■ **WHAT YOU ARE ASKED TO DO**
Quote the entries below from the line with "Task: Click the XCommunity" through the line with "The width and height of the screenshot is (418, 595).", both ends included, and only those lines.

■ **MATERIAL FOR THIS EXERCISE**

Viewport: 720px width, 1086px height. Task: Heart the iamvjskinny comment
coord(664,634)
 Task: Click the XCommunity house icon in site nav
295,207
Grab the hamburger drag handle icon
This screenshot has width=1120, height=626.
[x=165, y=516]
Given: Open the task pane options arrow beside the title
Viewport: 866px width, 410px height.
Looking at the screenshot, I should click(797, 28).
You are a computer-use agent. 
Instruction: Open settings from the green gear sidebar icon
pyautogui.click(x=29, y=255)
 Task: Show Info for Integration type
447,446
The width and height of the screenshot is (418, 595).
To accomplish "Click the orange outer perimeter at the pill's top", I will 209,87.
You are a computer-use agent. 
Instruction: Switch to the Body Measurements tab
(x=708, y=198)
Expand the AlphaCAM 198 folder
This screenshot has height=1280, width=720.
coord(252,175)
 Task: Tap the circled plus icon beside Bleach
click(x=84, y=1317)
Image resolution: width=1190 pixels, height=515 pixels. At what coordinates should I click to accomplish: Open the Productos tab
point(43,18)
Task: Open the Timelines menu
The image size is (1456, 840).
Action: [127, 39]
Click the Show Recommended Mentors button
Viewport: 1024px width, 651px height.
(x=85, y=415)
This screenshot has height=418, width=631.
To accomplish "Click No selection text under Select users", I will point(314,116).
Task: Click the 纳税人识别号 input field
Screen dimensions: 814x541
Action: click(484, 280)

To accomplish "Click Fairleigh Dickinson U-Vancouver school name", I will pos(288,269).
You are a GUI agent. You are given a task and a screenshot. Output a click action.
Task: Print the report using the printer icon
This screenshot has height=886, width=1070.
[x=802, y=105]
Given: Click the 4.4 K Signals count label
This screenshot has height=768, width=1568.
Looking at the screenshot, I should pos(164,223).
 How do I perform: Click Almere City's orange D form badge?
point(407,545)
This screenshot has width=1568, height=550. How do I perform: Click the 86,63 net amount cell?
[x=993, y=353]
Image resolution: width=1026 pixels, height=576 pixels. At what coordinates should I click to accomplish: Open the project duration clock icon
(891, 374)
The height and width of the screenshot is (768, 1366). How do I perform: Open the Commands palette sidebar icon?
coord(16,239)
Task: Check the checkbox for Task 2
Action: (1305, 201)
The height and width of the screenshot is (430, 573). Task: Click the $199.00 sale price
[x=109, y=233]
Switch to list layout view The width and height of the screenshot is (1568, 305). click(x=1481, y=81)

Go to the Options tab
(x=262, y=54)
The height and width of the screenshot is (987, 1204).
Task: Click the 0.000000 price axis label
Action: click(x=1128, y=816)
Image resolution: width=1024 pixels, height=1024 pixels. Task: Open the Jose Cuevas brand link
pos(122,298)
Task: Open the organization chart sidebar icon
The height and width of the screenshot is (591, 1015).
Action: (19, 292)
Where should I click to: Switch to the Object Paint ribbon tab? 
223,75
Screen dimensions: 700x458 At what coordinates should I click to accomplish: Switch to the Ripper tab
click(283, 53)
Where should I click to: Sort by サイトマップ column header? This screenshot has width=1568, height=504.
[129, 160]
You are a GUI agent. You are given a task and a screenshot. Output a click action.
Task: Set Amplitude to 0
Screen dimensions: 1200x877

■ **YOUR RESPONSE**
 Task: Click the XCommunity house icon in site nav
295,207
Grab the hamburger drag handle icon
This screenshot has width=1120, height=626.
[x=165, y=516]
Given: Open the task pane options arrow beside the title
Viewport: 866px width, 410px height.
Looking at the screenshot, I should click(797, 28).
You are a computer-use agent. 
Instruction: Open settings from the green gear sidebar icon
pyautogui.click(x=29, y=255)
 Task: Show Info for Integration type
447,446
The width and height of the screenshot is (418, 595).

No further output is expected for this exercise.